*** Opening Source material ***

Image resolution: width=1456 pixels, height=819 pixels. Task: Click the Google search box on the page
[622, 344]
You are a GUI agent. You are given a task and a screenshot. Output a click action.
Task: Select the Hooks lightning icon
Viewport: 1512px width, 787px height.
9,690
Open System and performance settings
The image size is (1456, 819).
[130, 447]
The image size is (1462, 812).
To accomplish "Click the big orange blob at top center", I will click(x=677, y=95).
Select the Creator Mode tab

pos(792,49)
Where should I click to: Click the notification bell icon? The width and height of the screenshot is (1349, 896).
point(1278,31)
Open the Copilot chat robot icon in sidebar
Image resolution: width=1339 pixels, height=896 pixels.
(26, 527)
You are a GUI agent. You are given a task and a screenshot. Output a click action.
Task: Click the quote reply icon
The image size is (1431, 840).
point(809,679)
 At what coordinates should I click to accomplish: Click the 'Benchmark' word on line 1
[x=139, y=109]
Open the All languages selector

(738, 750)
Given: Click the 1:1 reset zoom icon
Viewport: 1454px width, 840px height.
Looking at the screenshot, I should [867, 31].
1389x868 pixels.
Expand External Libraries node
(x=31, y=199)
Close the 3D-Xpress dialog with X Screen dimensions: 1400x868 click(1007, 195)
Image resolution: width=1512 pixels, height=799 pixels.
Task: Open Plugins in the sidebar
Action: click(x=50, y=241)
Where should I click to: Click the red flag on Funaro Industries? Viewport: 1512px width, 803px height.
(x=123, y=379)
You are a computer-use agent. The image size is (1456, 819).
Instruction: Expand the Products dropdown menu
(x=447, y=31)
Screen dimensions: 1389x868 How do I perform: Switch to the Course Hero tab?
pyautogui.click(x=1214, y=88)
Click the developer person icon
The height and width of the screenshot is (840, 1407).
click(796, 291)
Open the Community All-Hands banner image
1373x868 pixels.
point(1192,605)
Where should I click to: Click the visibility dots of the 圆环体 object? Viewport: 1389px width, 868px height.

*** Closing Source material ***

* _Task requirements_
Once the line that contains "Expand External Libraries node" is found, please give it again exactly, along with each line that comes after it, through the last line of the entries.

* _Exercise solution_
Expand External Libraries node
(x=31, y=199)
Close the 3D-Xpress dialog with X Screen dimensions: 1400x868 click(1007, 195)
Image resolution: width=1512 pixels, height=799 pixels.
Task: Open Plugins in the sidebar
Action: click(x=50, y=241)
Where should I click to: Click the red flag on Funaro Industries? Viewport: 1512px width, 803px height.
(x=123, y=379)
You are a computer-use agent. The image size is (1456, 819).
Instruction: Expand the Products dropdown menu
(x=447, y=31)
Screen dimensions: 1389x868 How do I perform: Switch to the Course Hero tab?
pyautogui.click(x=1214, y=88)
Click the developer person icon
The height and width of the screenshot is (840, 1407).
click(796, 291)
Open the Community All-Hands banner image
1373x868 pixels.
point(1192,605)
Where should I click to: Click the visibility dots of the 圆环体 object? Viewport: 1389px width, 868px height.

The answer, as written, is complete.